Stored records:
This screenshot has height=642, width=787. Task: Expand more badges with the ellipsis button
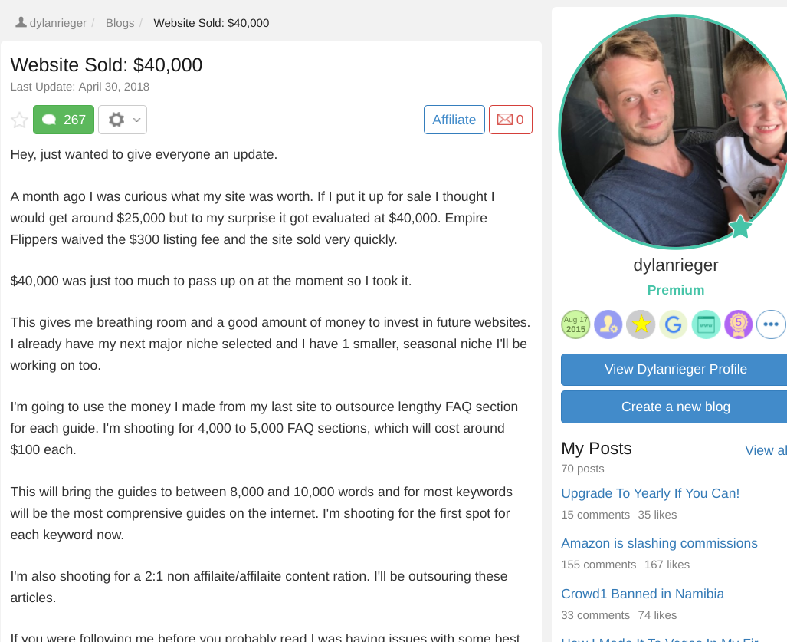tap(771, 324)
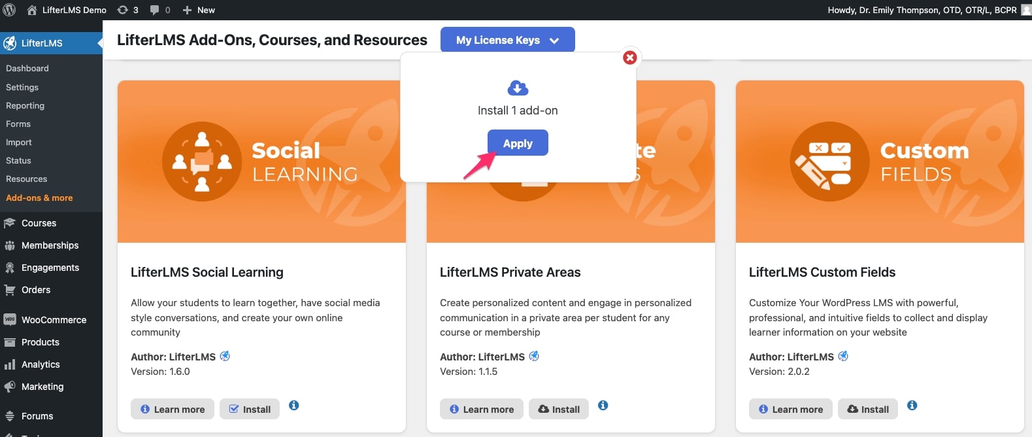
Task: Click info icon on Custom Fields card
Action: tap(912, 406)
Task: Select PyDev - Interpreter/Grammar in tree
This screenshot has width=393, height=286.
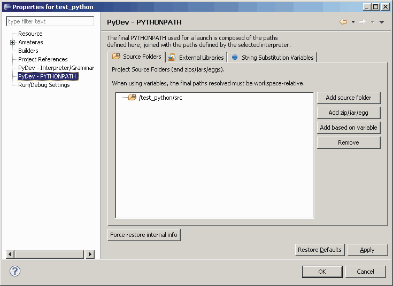Action: tap(56, 68)
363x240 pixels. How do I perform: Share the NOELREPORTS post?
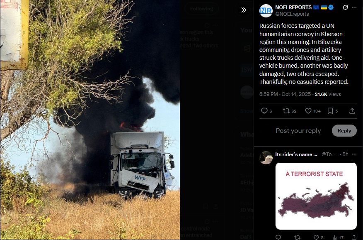(x=352, y=111)
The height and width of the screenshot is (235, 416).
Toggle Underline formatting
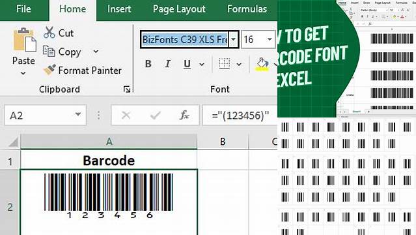187,64
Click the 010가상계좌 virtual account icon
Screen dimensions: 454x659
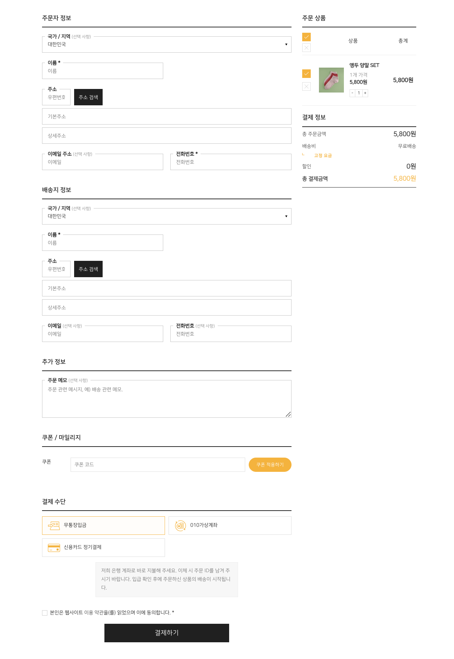coord(180,526)

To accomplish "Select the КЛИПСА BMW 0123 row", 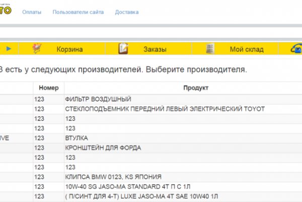I will tap(113, 176).
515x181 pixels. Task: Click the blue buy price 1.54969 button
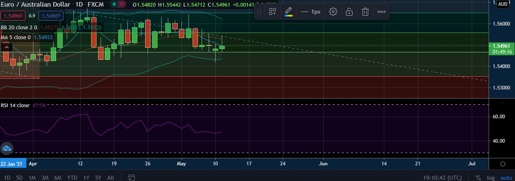point(51,16)
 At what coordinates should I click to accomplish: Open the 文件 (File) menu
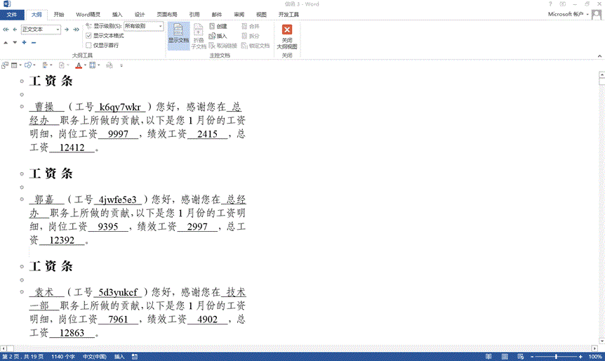pyautogui.click(x=11, y=14)
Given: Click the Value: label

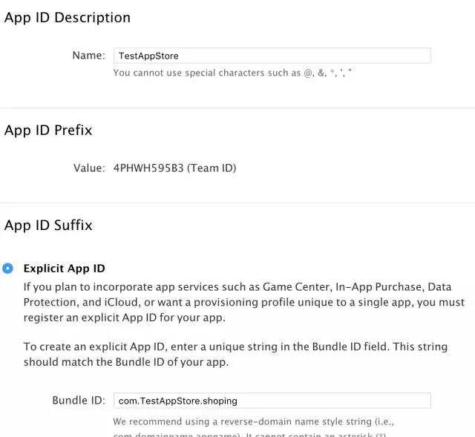Looking at the screenshot, I should coord(89,168).
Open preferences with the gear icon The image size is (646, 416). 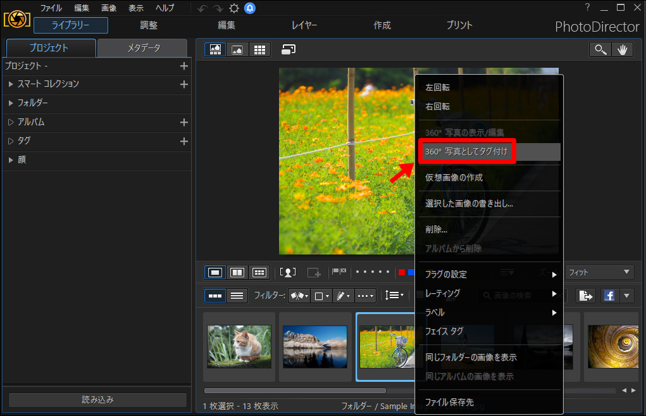click(234, 8)
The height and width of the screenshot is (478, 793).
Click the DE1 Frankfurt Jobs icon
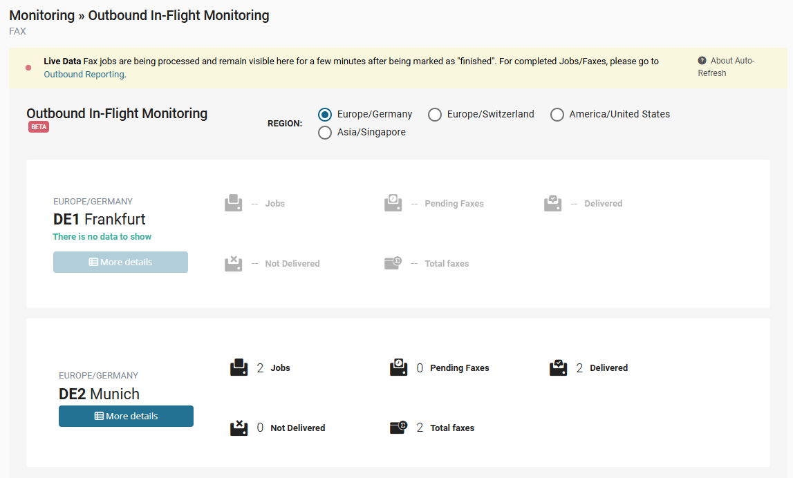coord(233,203)
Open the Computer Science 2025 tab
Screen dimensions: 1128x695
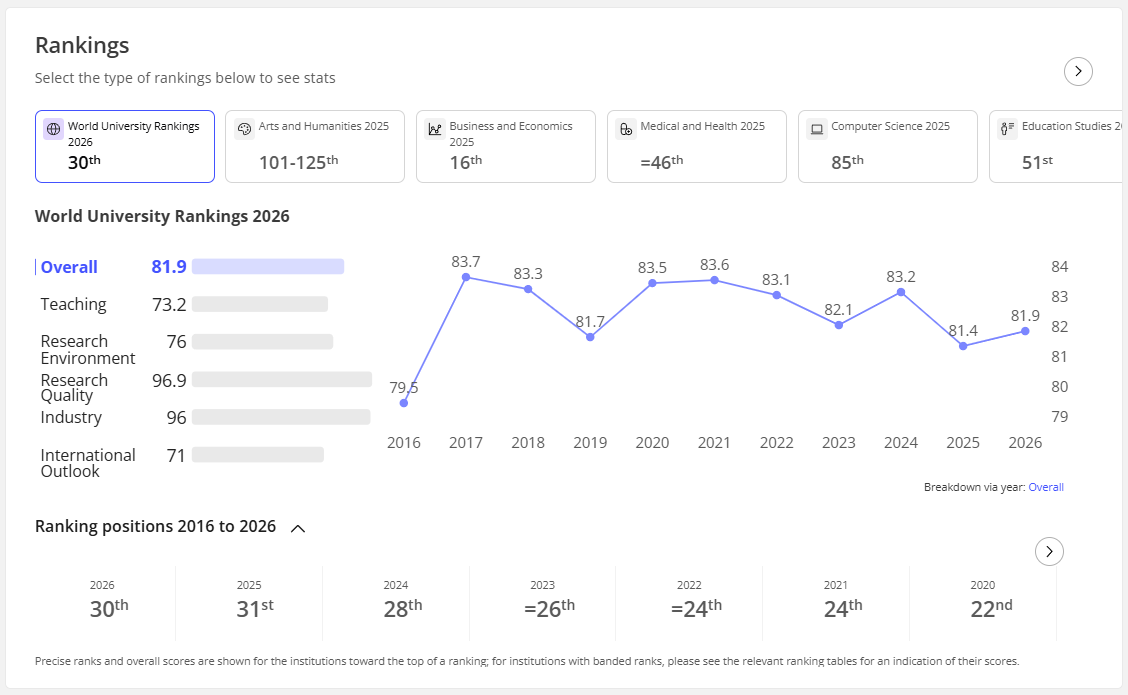pyautogui.click(x=888, y=146)
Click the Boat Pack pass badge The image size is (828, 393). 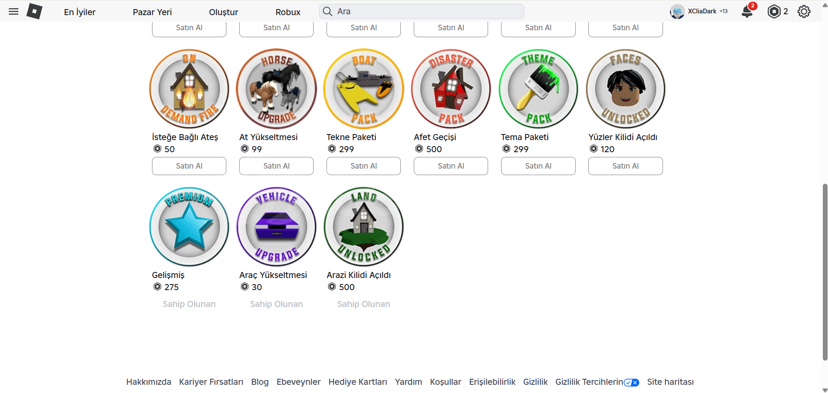point(364,89)
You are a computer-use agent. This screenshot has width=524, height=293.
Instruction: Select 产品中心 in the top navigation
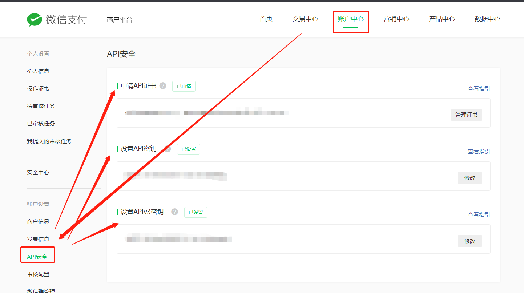click(442, 19)
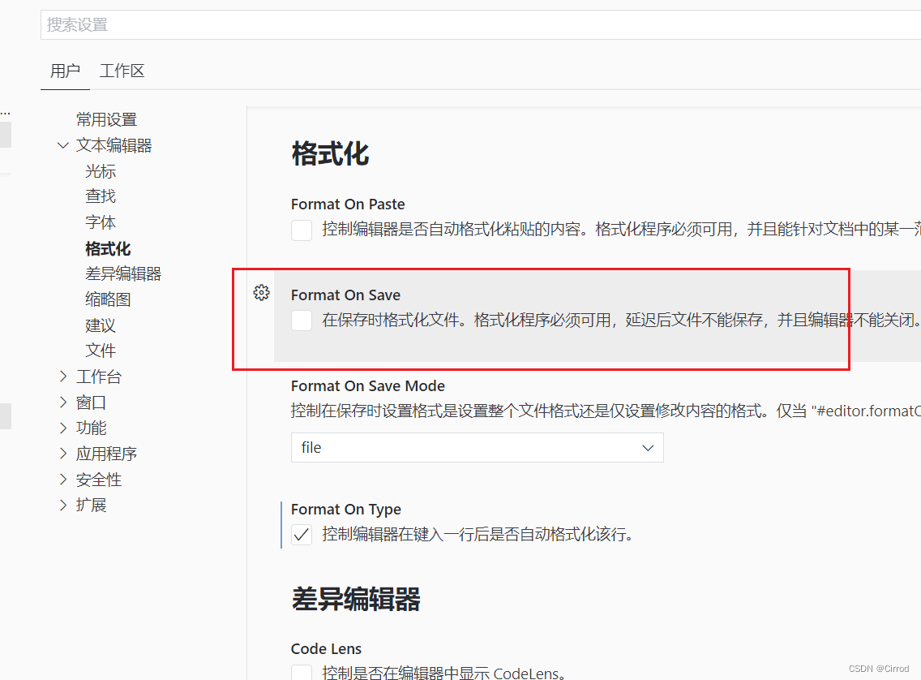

Problem requirements
What is needed is an exact copy of each line from the top of the data above through the line containing "Task: Select PyDev", with no pictures.

Exercise response
This screenshot has height=642, width=787. Task: Expand more badges with the ellipsis button
tap(771, 324)
Task: Click info icon on Custom Fields card
Action: tap(912, 406)
Task: Select PyDev - Interpreter/Grammar in tree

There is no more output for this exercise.